### 选读文段
Flume基础知识

最新推荐文章于 2021-06-05 18:15:58 发布

YuBx

最新推荐文章于 2021-06-05 18:15:58 发布

阅读量119

点赞数

分类专栏：大数据 flume 文章标签： flume 大数据

本文链接：https://blog.csdn.net/Yubingx/article/details/109457265

版权

大数据同时被 2 个专栏收录

24 篇文章 0 订阅

订阅专栏

flume

1 篇文章 0 订阅

订阅专栏

Flume基础知识

一、概叙

Flume是一个高可用、高可靠的用于海里日志采集、聚合和传输的系统。

Flume基于流式架构，简单灵活。

Flume最主要的作用是读取服务器本地磁盘文件的数据，将数据写入HDFS

二、Flume的基本组成架构

source：主要用于接收搜集日志数据，常用的有exec、spooldir、netcat、kafka、taildir、avro等
channel：主要用于缓存采集过来的数据，主要有memory channel和file channel，前者基于内存缓存，对数据安全性不高；后者基于磁盘，系统宕机数据不会丢失
sink：主要用于数据输出，常见的有HDFS、Kafka、avro、logger、file等
put事务：推送事务。先将数据添加到putList缓冲区中，检查channel内存队列是否足够合并，如果内存不足就会回滚数据
take事务：拿取事务。sink从channel中拿取数据到takeList中缓存，如果发送成功就清除takeLIst中的数据，若出现异常，就把takeList中的数据归还给channel内存队列

三、Flume Agent内部原理

source接收事件数据
编写拦截器，对数据进行处理
将处理好的数据发送给不同的channel
channel通过selector选择器选择出不同的channel来存储不同的数据
然后sink再选择不同channel中的数据发送给不同的地方

注意：选择器有两种，一种是Replicating，它是将所有从source发送过来的数据进行复制，发送到每一个channel中；一种是Multiplexing，它是选择性的把source过来的数据发送给不同的channel。

### 所给资料

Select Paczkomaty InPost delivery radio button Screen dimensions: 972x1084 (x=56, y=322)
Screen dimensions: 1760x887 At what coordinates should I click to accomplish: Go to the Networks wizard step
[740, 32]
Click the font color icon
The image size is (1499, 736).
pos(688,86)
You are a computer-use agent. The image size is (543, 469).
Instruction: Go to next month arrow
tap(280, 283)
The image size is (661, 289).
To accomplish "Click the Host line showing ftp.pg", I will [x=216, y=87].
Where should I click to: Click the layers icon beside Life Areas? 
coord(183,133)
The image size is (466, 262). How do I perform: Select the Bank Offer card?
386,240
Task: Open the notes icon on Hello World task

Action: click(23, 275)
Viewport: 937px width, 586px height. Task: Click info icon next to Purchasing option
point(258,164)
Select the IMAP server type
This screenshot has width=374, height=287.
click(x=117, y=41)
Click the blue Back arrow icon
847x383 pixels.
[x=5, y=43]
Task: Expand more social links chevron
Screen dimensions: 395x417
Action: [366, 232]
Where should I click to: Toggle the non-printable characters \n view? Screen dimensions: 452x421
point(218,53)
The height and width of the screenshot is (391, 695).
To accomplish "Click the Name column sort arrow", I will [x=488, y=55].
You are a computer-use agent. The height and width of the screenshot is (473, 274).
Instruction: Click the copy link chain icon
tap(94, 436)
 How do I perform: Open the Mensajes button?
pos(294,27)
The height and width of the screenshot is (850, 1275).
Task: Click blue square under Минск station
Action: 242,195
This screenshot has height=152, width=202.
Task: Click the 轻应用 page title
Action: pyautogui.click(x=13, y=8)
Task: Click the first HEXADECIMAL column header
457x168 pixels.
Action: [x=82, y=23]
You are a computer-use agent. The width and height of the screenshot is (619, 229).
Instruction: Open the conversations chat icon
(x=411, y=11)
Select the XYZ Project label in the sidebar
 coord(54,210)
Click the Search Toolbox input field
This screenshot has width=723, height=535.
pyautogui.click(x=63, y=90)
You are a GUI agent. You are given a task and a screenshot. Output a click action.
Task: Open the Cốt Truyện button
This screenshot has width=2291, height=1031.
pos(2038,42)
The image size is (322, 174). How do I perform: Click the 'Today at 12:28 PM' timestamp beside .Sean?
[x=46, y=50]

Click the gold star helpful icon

### 练习目标
输出介绍Flume基础知识的文段中以含有“source接收事件数据”的语句开头、到“发送给不同的channel。”为止的部分，须逐字照录。

### 完成答案
source接收事件数据
编写拦截器，对数据进行处理
将处理好的数据发送给不同的channel
channel通过selector选择器选择出不同的channel来存储不同的数据
然后sink再选择不同channel中的数据发送给不同的地方

注意：选择器有两种，一种是Replicating，它是将所有从source发送过来的数据进行复制，发送到每一个channel中；一种是Multiplexing，它是选择性的把source过来的数据发送给不同的channel。